Please recast the entries from the line containing "Task: Open テンプレート一覧 in the sidebar" through the line containing "pyautogui.click(x=267, y=152)" as a Markdown table with a Row column numbering each line and an Entry Line column holding it. Leave out blank lines and the pictures.

--- Start Data to process ---

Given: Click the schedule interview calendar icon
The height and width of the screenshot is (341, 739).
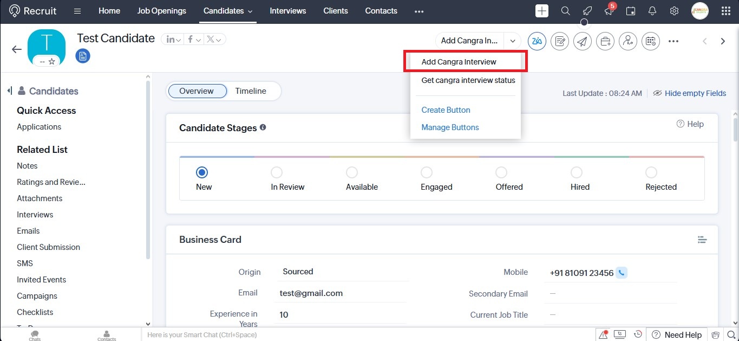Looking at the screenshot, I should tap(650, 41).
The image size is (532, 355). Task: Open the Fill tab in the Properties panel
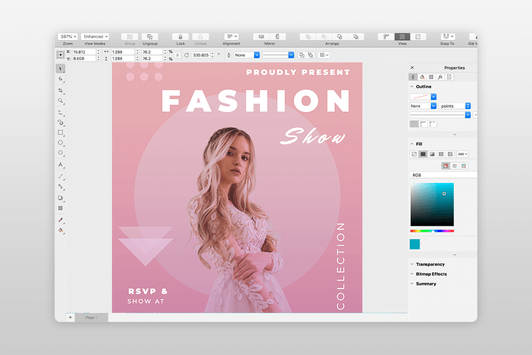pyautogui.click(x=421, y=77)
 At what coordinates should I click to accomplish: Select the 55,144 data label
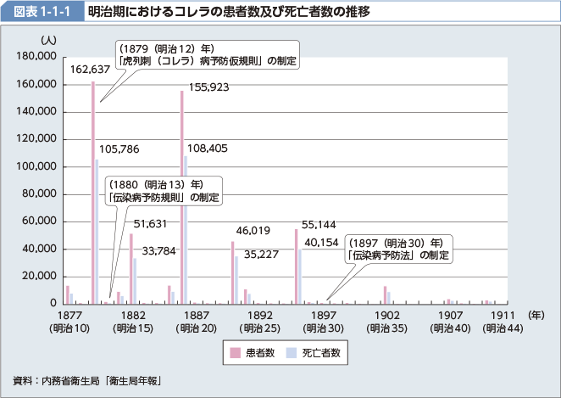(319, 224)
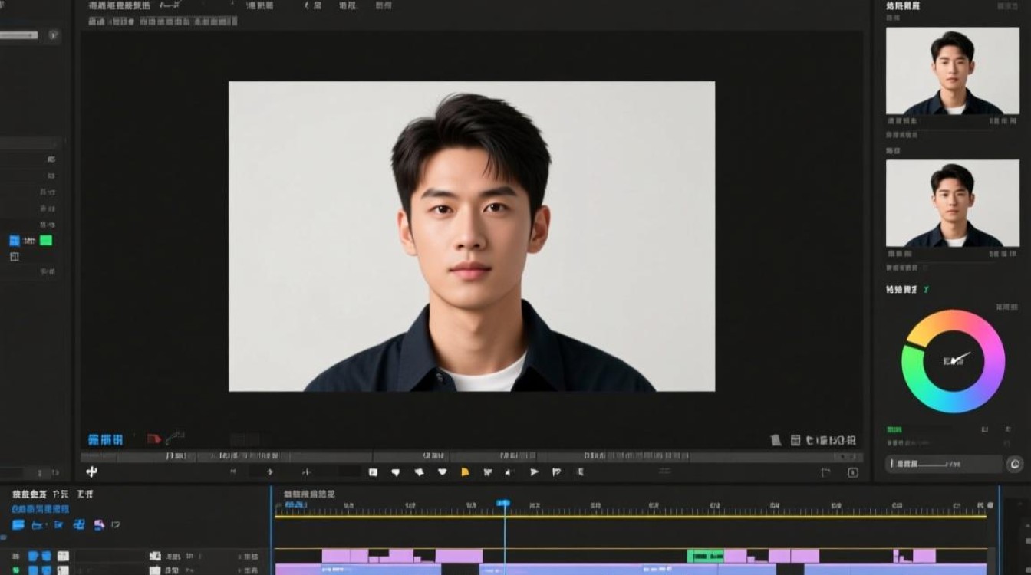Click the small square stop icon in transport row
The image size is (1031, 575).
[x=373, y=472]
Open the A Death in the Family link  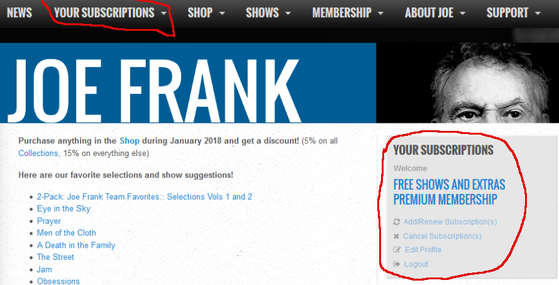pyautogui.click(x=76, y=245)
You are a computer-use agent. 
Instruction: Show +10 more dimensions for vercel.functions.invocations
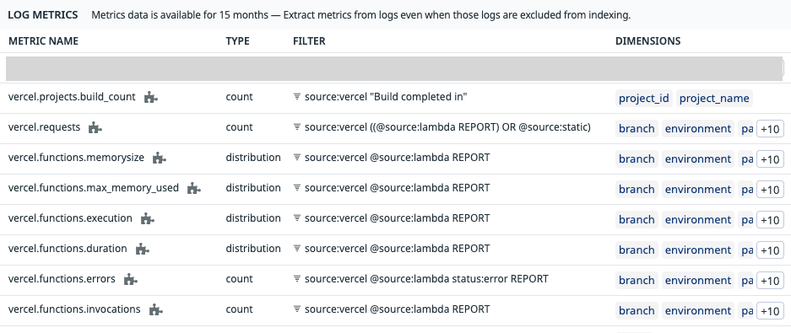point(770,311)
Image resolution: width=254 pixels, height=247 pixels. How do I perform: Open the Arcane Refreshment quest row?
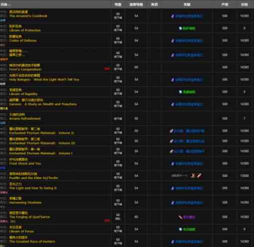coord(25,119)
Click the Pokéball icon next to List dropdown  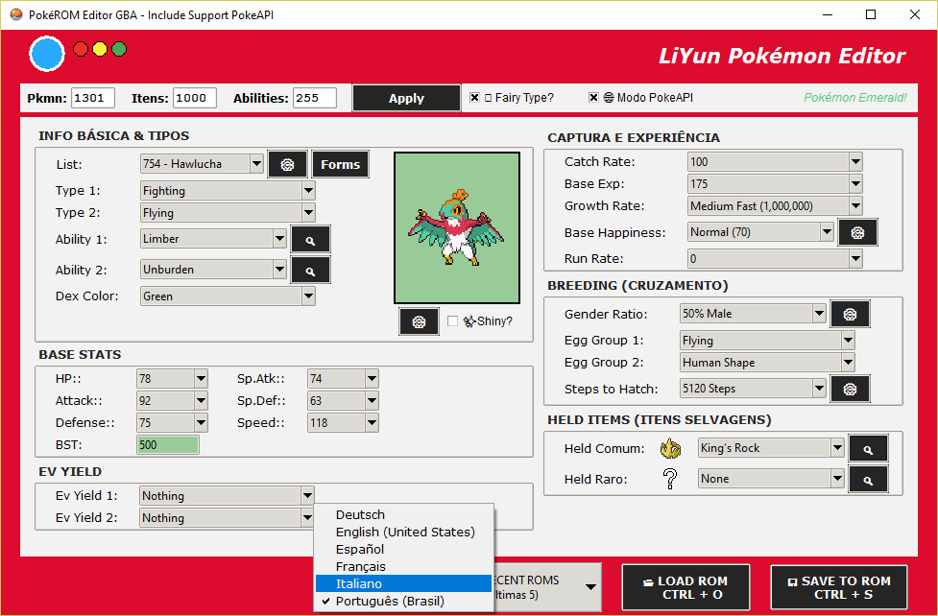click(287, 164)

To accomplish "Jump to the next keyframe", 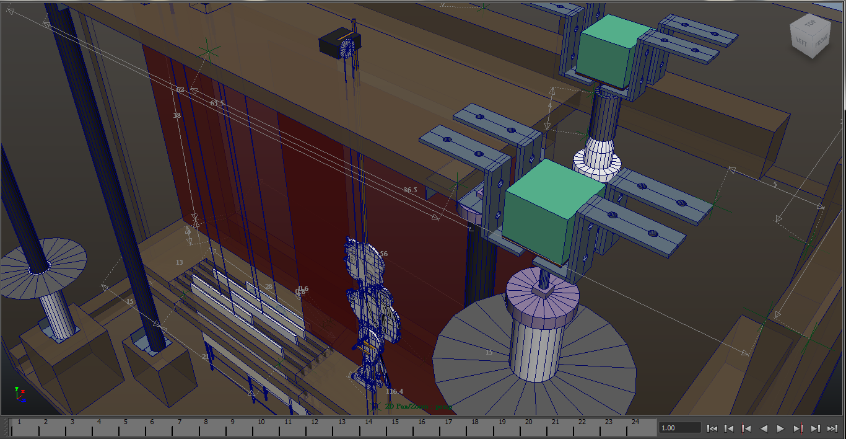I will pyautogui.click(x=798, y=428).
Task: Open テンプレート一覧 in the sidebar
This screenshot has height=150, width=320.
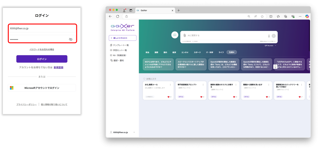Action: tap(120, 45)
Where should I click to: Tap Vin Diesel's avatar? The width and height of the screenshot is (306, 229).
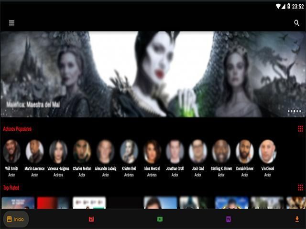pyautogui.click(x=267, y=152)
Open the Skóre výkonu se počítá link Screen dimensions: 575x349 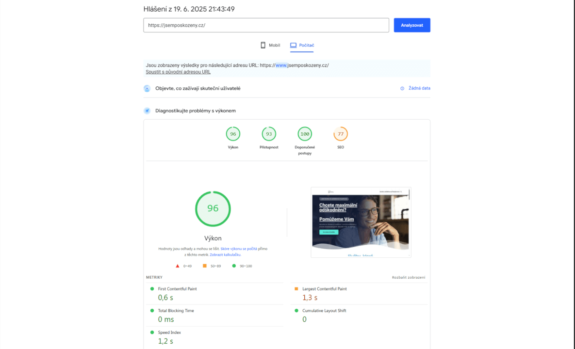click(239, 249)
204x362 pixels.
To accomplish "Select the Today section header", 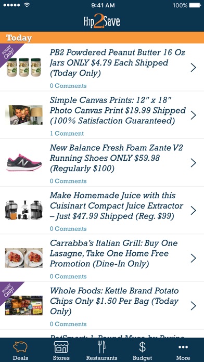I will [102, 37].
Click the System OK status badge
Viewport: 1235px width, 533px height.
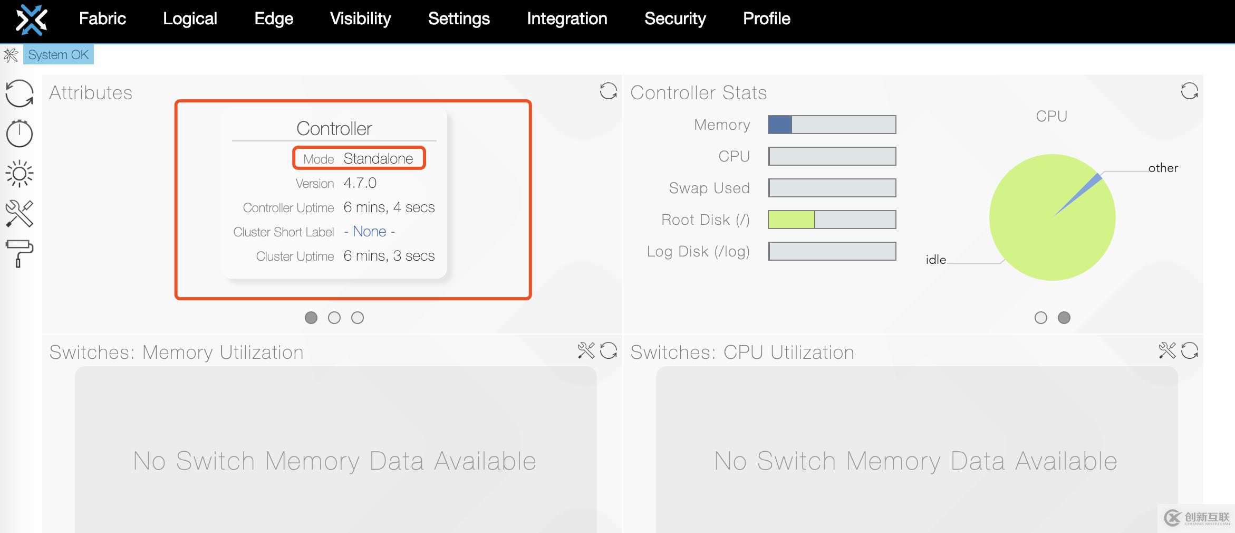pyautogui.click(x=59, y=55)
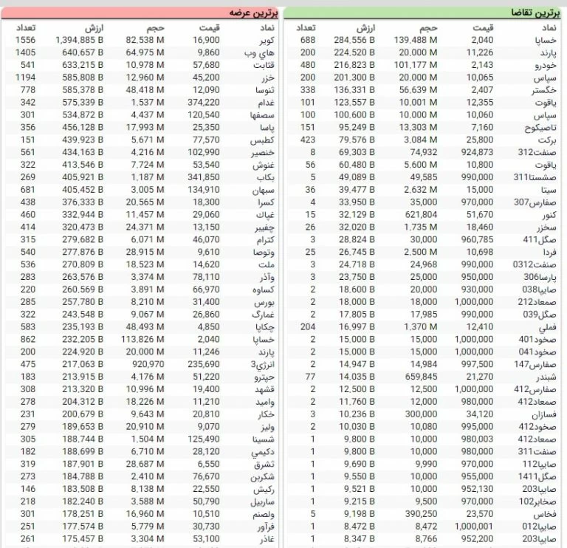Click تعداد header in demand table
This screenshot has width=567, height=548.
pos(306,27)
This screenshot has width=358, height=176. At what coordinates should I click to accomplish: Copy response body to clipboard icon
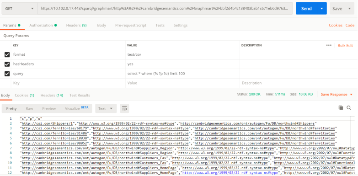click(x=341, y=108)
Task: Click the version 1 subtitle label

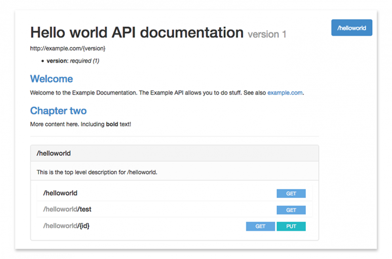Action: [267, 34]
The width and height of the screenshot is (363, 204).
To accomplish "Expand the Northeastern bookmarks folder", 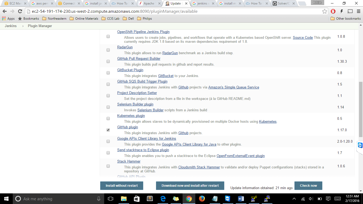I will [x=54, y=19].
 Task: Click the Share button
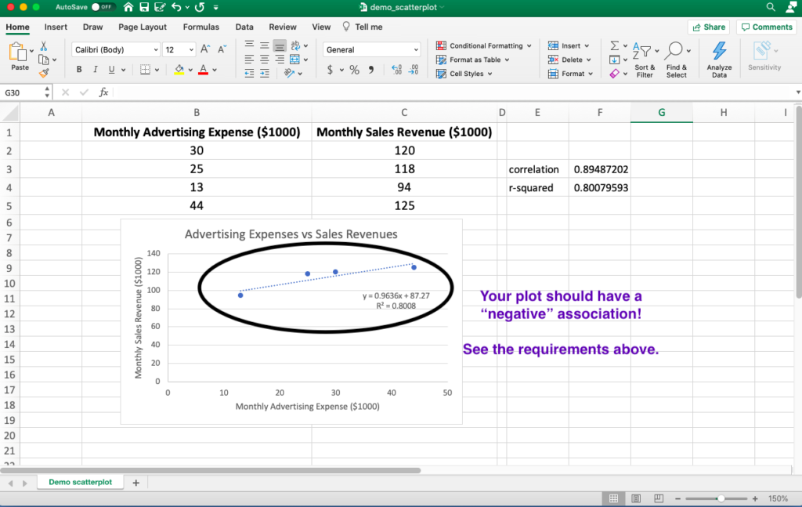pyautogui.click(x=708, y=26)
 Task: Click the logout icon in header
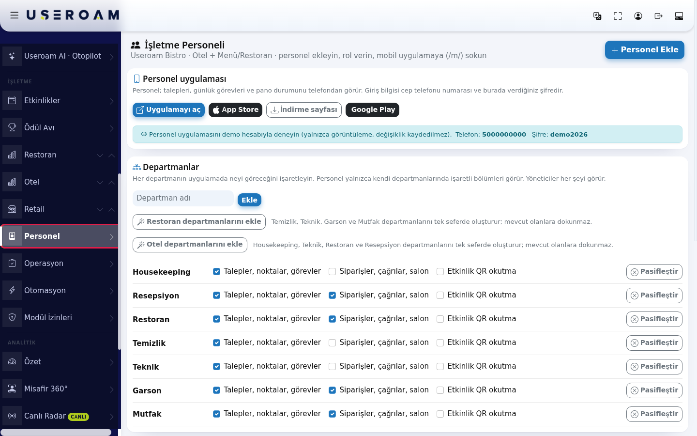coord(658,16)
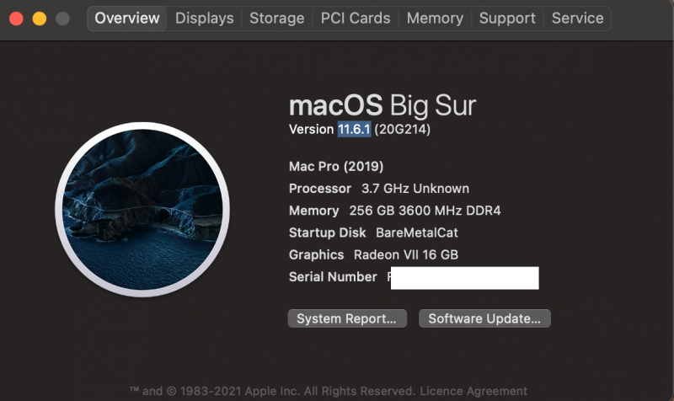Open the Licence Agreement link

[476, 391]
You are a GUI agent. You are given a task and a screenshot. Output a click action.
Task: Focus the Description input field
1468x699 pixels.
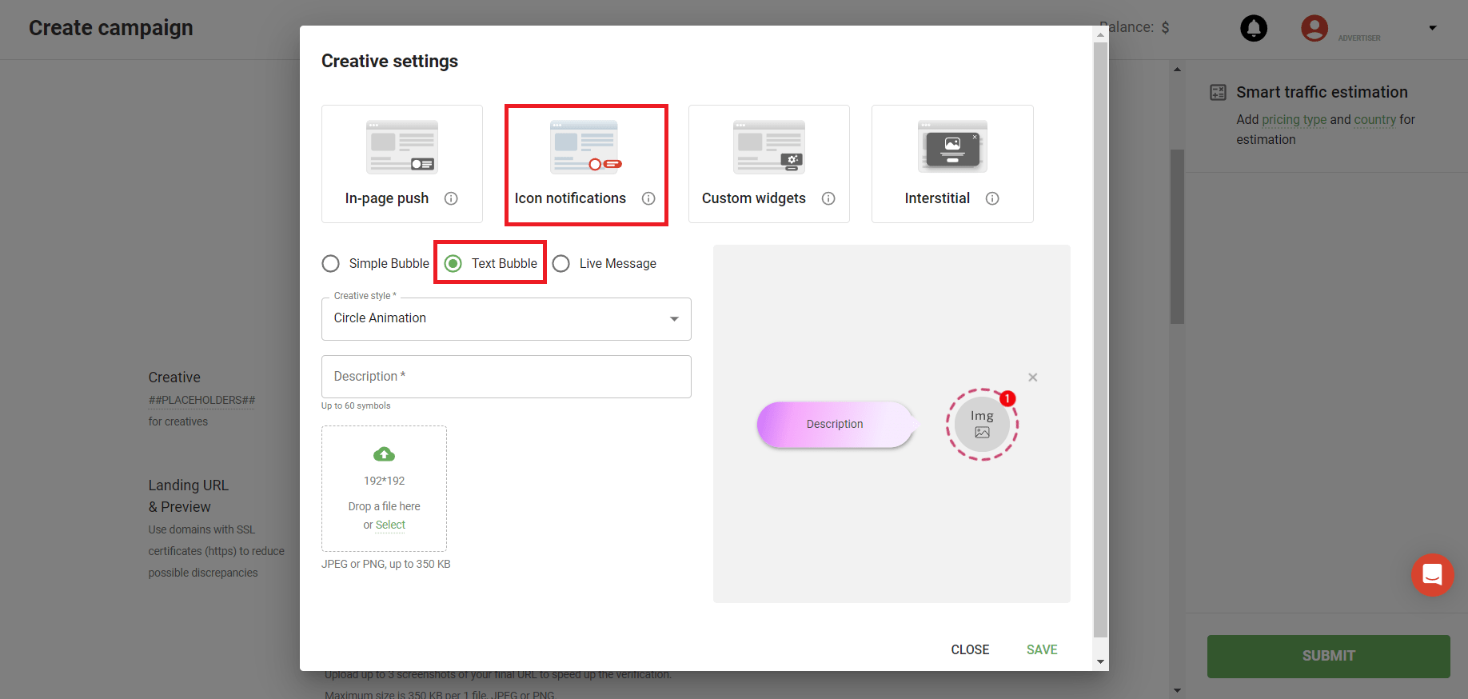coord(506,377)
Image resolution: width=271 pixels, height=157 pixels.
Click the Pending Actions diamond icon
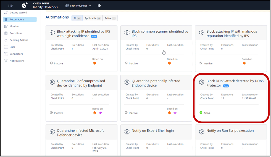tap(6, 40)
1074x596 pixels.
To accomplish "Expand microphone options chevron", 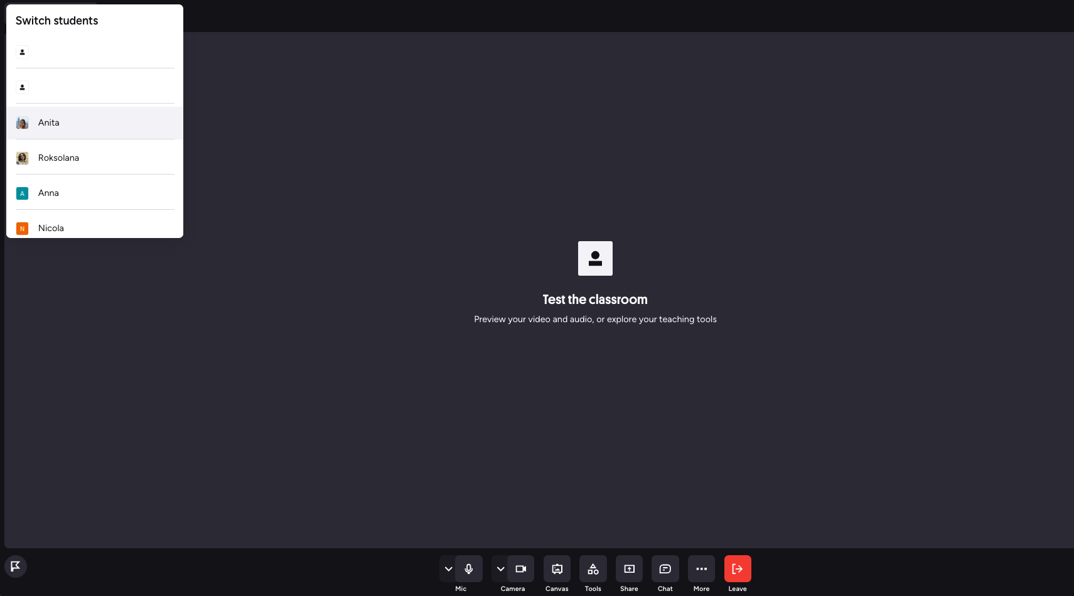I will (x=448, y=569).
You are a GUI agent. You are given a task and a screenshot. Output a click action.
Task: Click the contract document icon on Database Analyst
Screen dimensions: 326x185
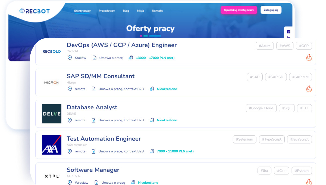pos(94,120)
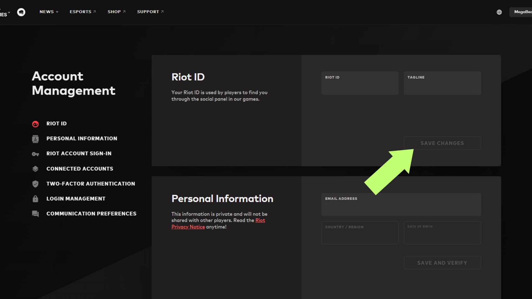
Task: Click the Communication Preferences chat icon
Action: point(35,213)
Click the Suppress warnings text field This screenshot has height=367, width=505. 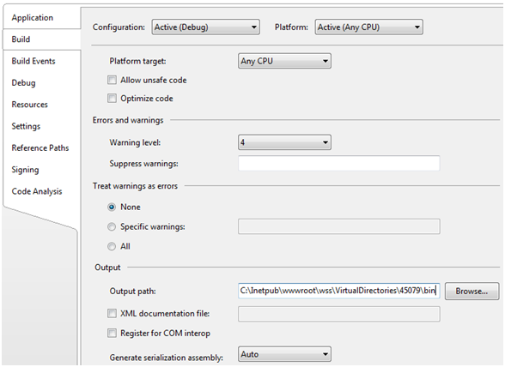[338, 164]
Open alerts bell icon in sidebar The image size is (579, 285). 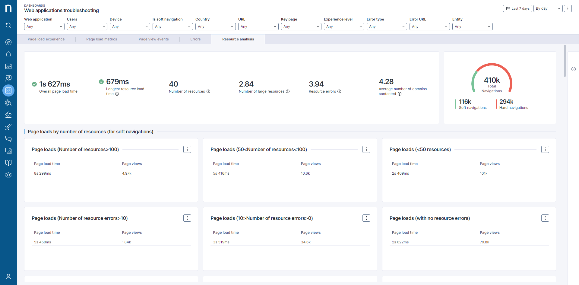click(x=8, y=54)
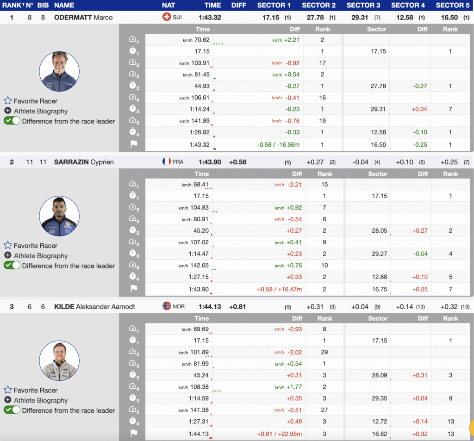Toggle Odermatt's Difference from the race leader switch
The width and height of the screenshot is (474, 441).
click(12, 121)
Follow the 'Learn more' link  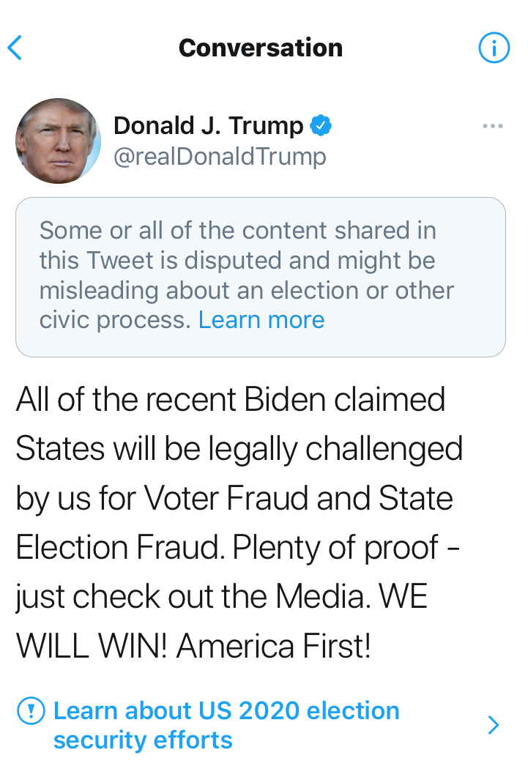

--- End Data to process ---

| Result for this task |
| Row | Entry Line |
|---|---|
| 1 | Task: Open テンプレート一覧 in the sidebar |
| 2 | This screenshot has height=150, width=320. |
| 3 | Action: tap(120, 45) |
| 4 | Where should I click to: Tap Vin Diesel's avatar? The width and height of the screenshot is (306, 229). |
| 5 | pyautogui.click(x=267, y=152) |